Other researchers have shown that African-American ethnicity is associated with healthier lipid values, most notably the Bogalusa study demonstrating higher HDL-C and lower triglycerides in African-Americans vs whites 35. A more recent study by Sumner et al also demonstrated similar findings and also mentions that African-Americans have higher rates of cardiovascular disease and diabetes but paradoxically are diagnosed less often with metabolic syndrome. This is likely due to the requirement that low HDL-C and high triglycerides make up two-fifths of the criteria for diagnosing metabolic syndrome (along with central obesity, hypertension, and fasting hyperglycemia), which African-Americans are less likely to have despite worse disease outcomes 36. Thus the data our study unearthed likely represents a similar relationship and does not necessarily represent cardioprotective effects from seemingly healthier lipid values, although more research in the age group from our study is needed to verify these trends as compared with adults.

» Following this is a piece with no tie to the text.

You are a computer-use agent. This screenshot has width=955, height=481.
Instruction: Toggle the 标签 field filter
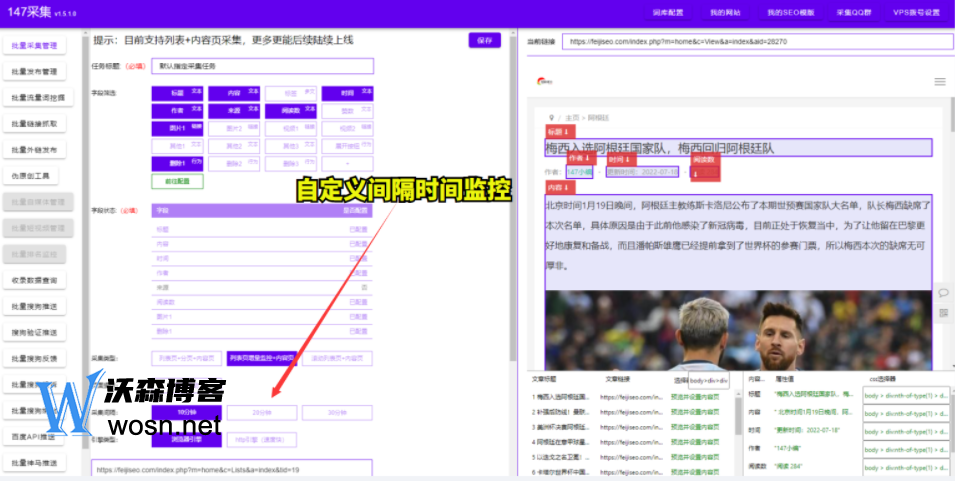tap(289, 93)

Finally, our study findings concur with the need for broader cholesterol screening as described above, as literature previously has also suggested that further advances in treating cardiovascular disease via lipid management may be realized better with broader insurance coverage, simplified cardiac risk assessments and improved access to culturally and linguistically appropriate healthcare 4. In addition to our findings of healthier lipid values in the college database versus the national sample database, there may be an inherent association between higher SES and educational attainment, as even beginning university students are often expected to pay high tuition rates. As described in Kenik et al, these and other similar healthy lifestyle practices as well as routine health maintenance visits likely hold the greatest promise for improving cardiovascular disease screening and treatment for vulnerable populations.